Russian hackers targeting JetBrains TeamCity security flaws

A mysterious man holding a keyboard like a weapon.

The US Cybersecurity and Infrastructure Security Agency (CISA) has issued a warning that Russian Foreign Intelligence Services are exploiting a vulnerability in popular CI/CD tool TeamCity.

CISA, together with the FBI and NSA, the UK’s National Cyber Security Centre (NCSC), and Poland’s Military Counterintelligence Service (SKW) and CERT Polska (CERT.PL), have together observed the Russian threat actor exploiting a CVE “at a large scale” since September 2023.

The group says that compromised TeamCity accounts could expose developer source code, signing certificates, and more.

Organizations warned of Russian hackers

CISA says its intention is to get organizations to conduct their own investigations and secure their networks.
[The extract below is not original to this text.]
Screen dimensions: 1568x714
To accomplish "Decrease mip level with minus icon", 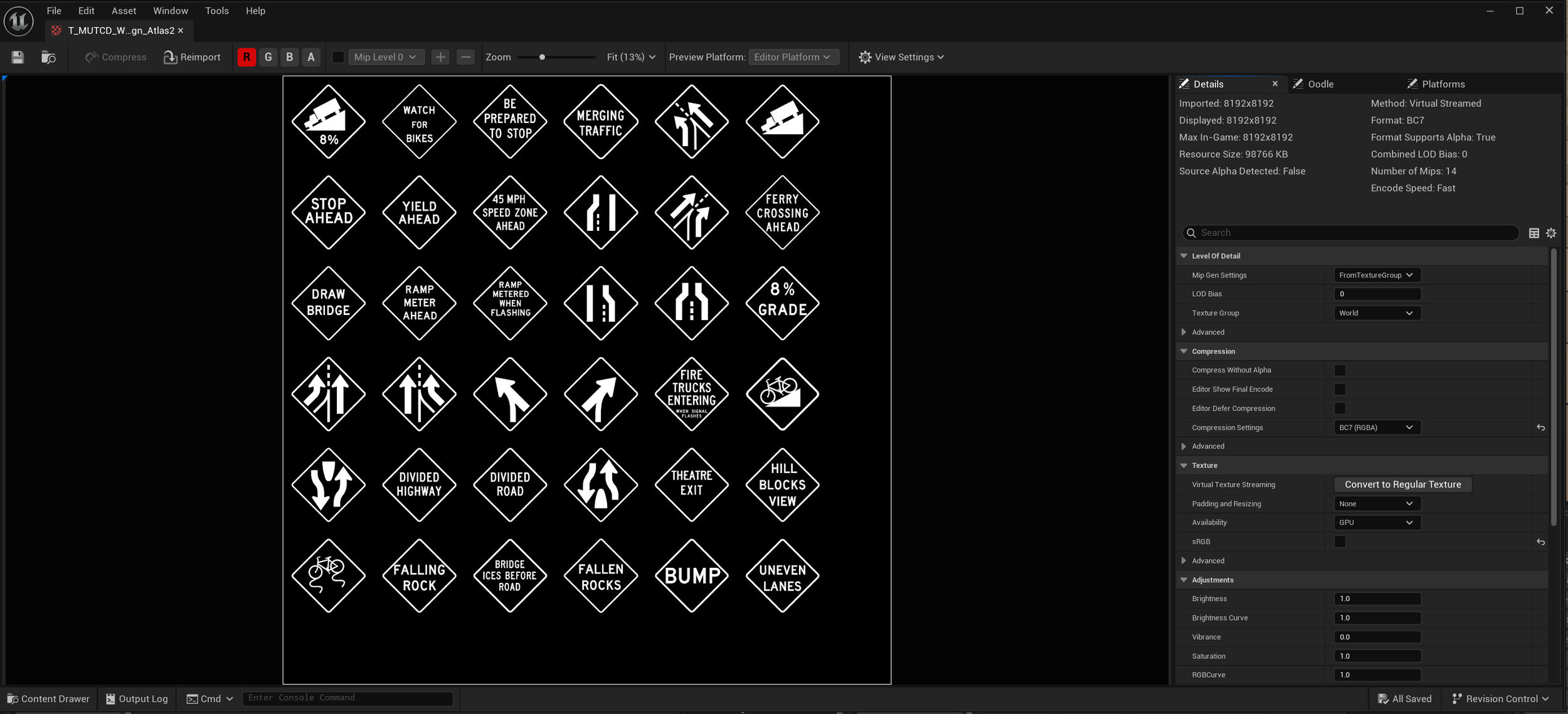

It’s also hoped that cybersecurity companies will be able to better prepare themselves for these attacks thanks to early warning from some of the world’s leading security bodies.

The group, known by a variety of names, including APT 29, the Dukes, CozyBear, and NOBELIUM/Midnight Blizzard, and active since at least 2013, used similar methods to compromise SolarWinds customers in 2020. In fact, the US government has previously raised alarm bells about the group in other advisories over the years.
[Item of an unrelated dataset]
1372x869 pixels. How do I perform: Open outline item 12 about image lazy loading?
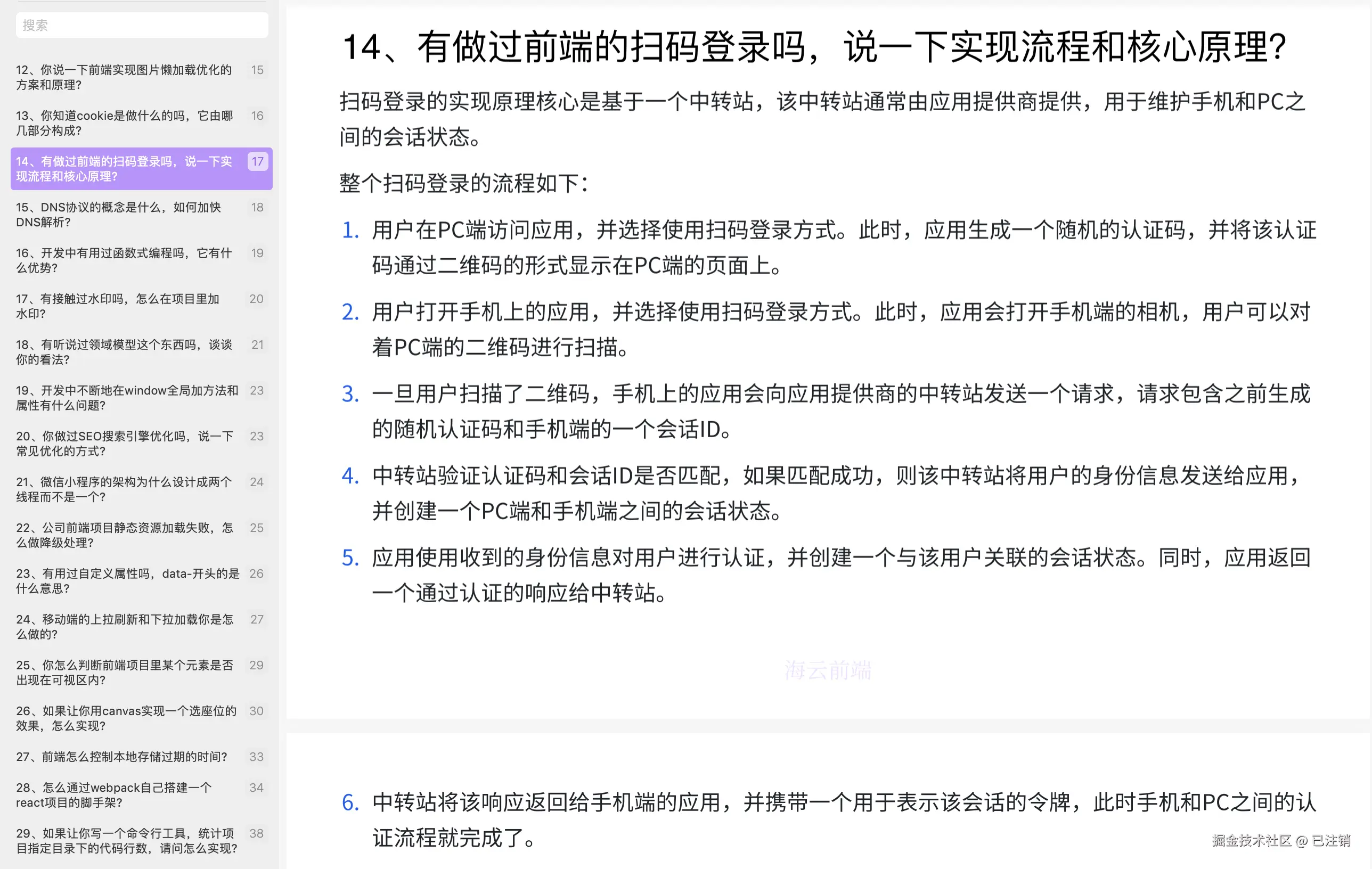click(124, 77)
In this instance, the group exploits CVE-2023-42793 which results in arbitrary code excuse on the server by enabling the insecure handling of specific paths.

A description of the vulnerability reads: "In JetBrains TeamCity before 2023.05.4 authentication bypass leading to RCE on TeamCity Server was possible.”

CISA said that it was not aware of any other initial access vector to JetBrains TeamCity, but that companies across the US, Europe, and other parts of the world have been notified.

Just a few weeks ago, Microsoft said that North Korean hackers with state ties had also been exploiting the same CVE.

JetBrains has already issued a fix, meaning that the now opportunistic attacks rely on users who haven’t yet applied the update, further highlighting the sheer importance of staying on top of security fixes as and when they’re published.